Писатель никогда с ними не расставался. Верил, что рано или поздно это можно будет опубликовать. Он и Россию не покинул после революции потому, что считал себя обязанным вести летопись. Когда в 1946 году был куплен дом в Дунино, заветные тетради и папки перекочевали из московской квартиры в Лаврушинском переулке сюда, подальше от посторонних глаз. Ящики, в которых они хранились, так и стоят в столовой.

Когда Михаила Михайловича не стало, Валерия Дмитриевна, не веря в долговременность оттепели и опасаясь за судьбу пришвинских дневников, решила сделать в саду тайник. Тетради и папки она собиралась запаковать в клеенчатые пакеты и запаять их в специальных металлических ящиках. По счастью, предосторожности оказались излишними, а ящики так и остались стоять в крошечном кабинетике Валерии Дмитриевны.

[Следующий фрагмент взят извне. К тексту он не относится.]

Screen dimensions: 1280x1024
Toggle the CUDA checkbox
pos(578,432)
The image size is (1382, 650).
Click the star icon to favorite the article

Благодаря ей дунинский дом превратился в музей на общественных началах. Сюда приходили поклонники творчества писателя, помогали по хозяйству, устраивали литературные вечера. А самые преданные были допущены к заветным дневникам, чтобы помочь подготовить их к публикации, пусть и казавшейся неосуществимой. Некоторые из них, как Яна Зиновьевна Гришина, и сегодня берегут пришвинский дом, не давая остыть угольям в его очаге.

А я, уходя из пришвинского дома, думала о тех, кто сегодня вот так же старается запечатлеть свои мысли и впечатления уже о нашем времени — тревожном, сумрачном, мало располагающем к откровенности.